Hadley rejoined Root and Watson onstage. His luster of an hour before had been much diminished. As Roosevelt’s floor leader, he had to regret that he had agreed to let the credentials committee decide the matter of the contested delegates. If his alternative list could have been resubmitted to the whole convention, at this moment of maximum affection for the Colonel, it would almost certainly have been approved, with Roosevelt cleared for nomination, and
he
generally accepted as the likely next vice president of the United States.

Under the circumstances, the best Hadley could do was persuade Governor Charles S. Deneen of Illinois to move that none of the seventy-two men whose seats were being contested should be allowed to participate in the election of members of the still-unconstituted committee. Nor should they be allowed to approve or disapprove the committee’s report, when it was issued. The morality of this was to prevent any possibly fraudulent delegate from voting on the rightness of his own case, or the cases of his seventy-one contested colleagues.

Watson countered by moving to lay Deneen’s amendment on the table.

By no flicker of expression did Root, gavel in hand, reveal that he recognized that the determining moment of the convention had arrived. He ordered a roll call on Watson’s motion. “
That question is not debatable.”

Hadley tried to debate it anyway. “I wish to ask if the individuals whose titles to seats are here challenged are to vote upon this motion.”

“The chair will rule upon that question at the conclusion of the roll call.”

As the roll slowly proceeded, the heat of the demonstration went out of the room, and instinctual loyalties reasserted themselves. There were minor variations on yesterday’s vote—Wisconsin announced itself as “solid this time” against Taft—but at the end of the call, the President’s strength had increased by nine votes, to 567 over Roosevelt’s 507, with four abstentions.

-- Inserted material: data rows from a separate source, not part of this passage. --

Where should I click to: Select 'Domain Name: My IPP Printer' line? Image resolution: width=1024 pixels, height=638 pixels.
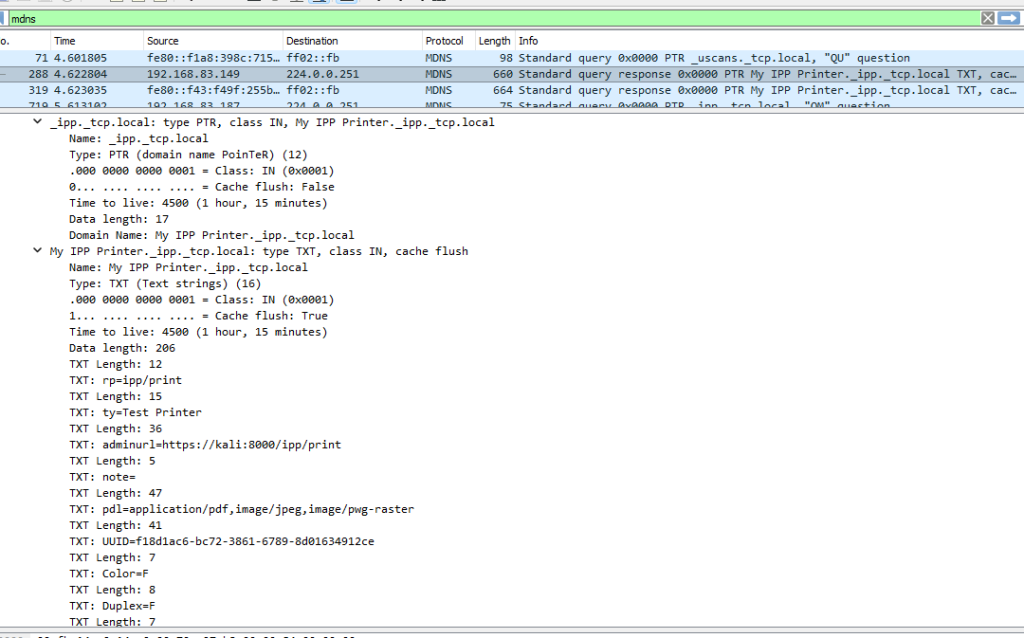pos(211,235)
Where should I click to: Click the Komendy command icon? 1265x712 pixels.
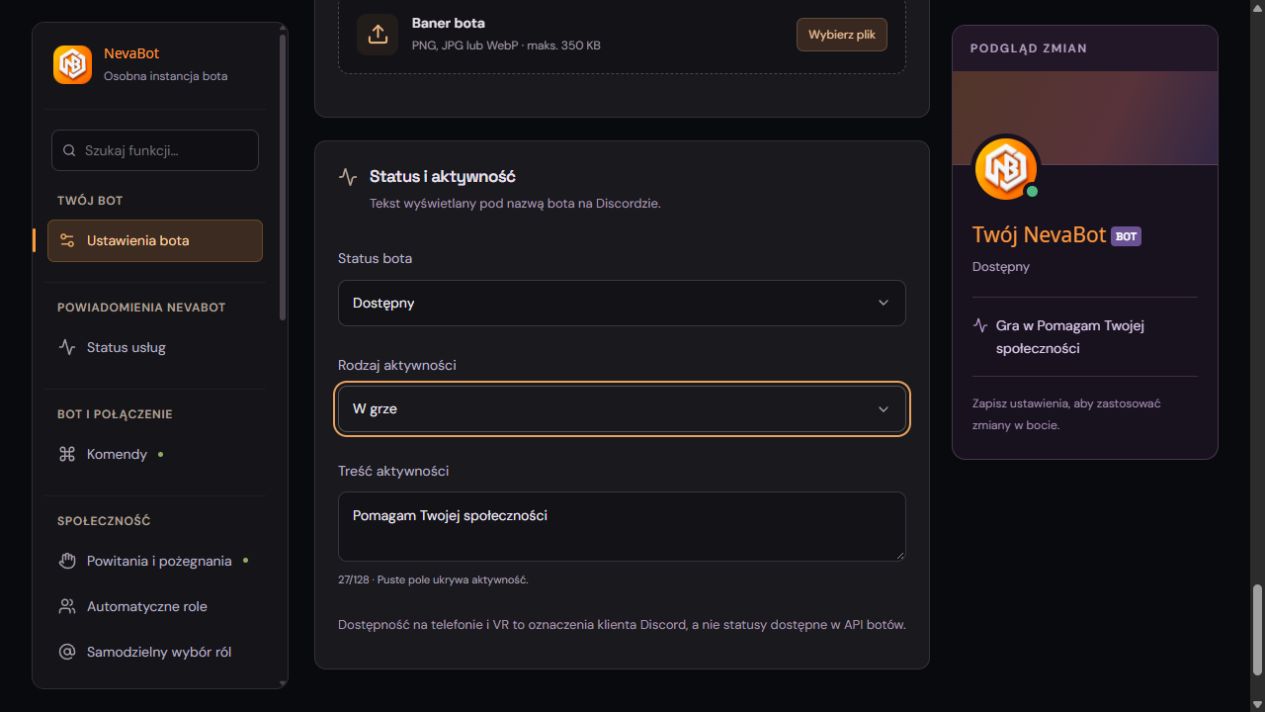pos(67,454)
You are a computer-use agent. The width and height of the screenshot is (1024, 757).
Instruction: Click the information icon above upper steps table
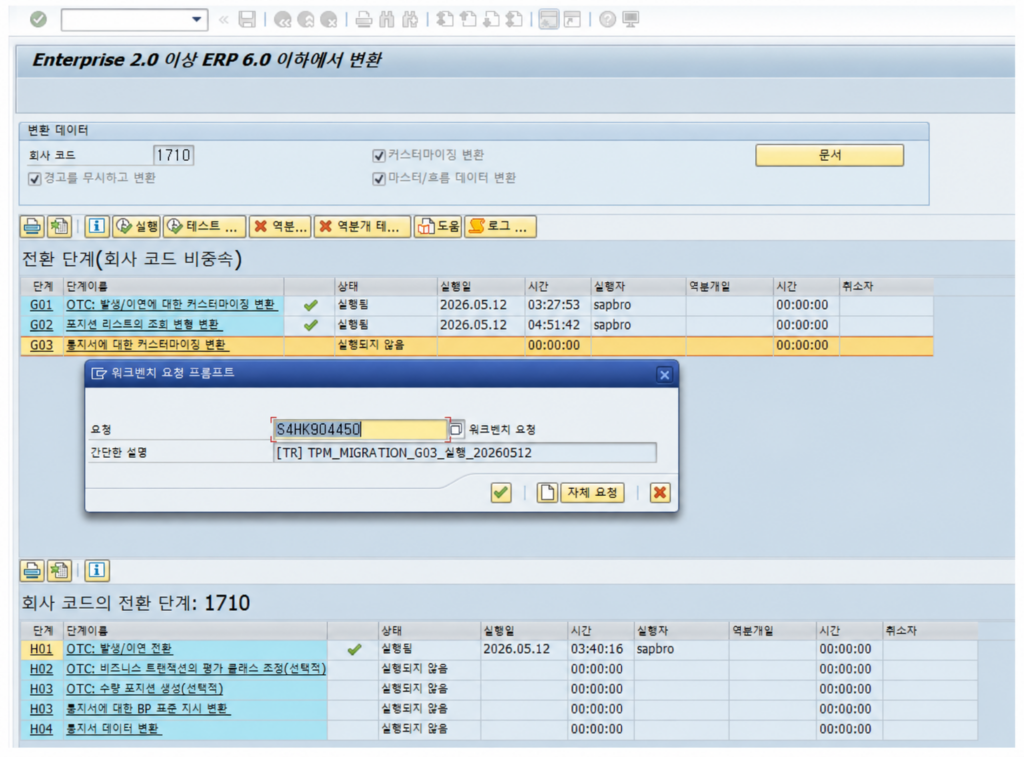coord(97,226)
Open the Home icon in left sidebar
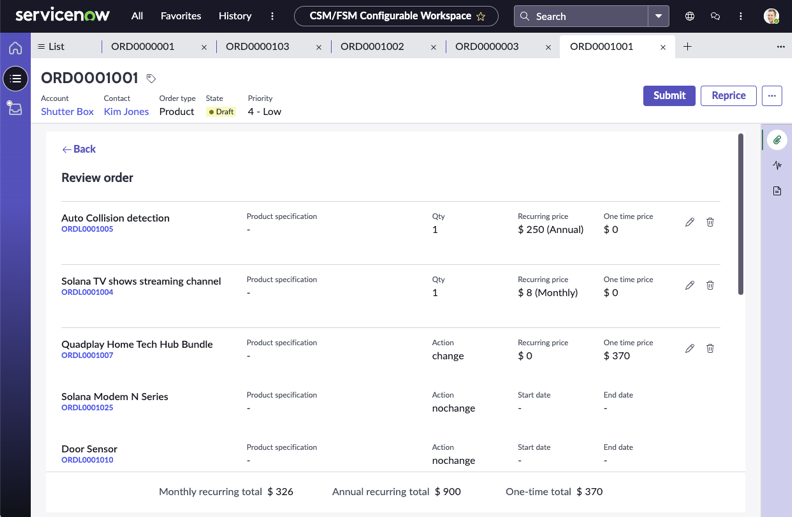The width and height of the screenshot is (792, 517). click(x=15, y=48)
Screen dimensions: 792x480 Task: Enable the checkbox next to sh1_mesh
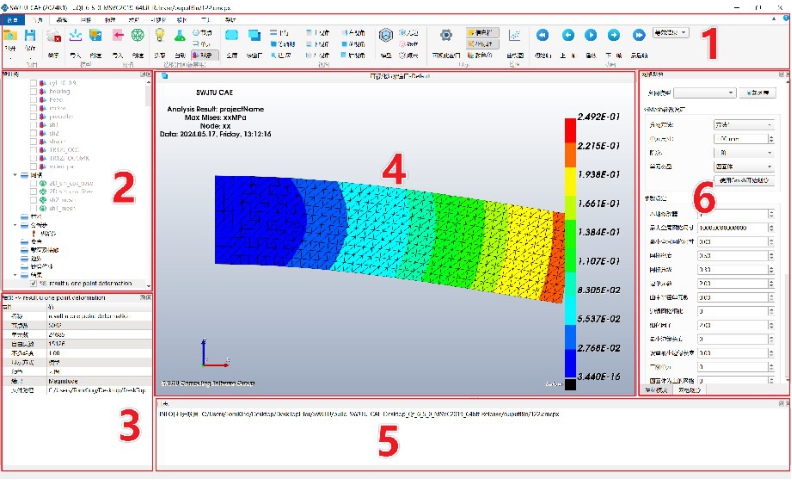(33, 208)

It was small comfort to Hadley and Flinn that their candidate was now only thirty votes short of being nominated, since Taft could afford to lose plenty and still defeat the Colonel. And here was Root moving in for the kill. “
No man can be permitted to vote on the question of his own right to a seat in the convention,” he said. “But the rule does not disqualify any delegate whose name is upon the roll from voting on the contest of any other man’s right, or from participating in the ordinary business of the convention so long as he holds his seat.”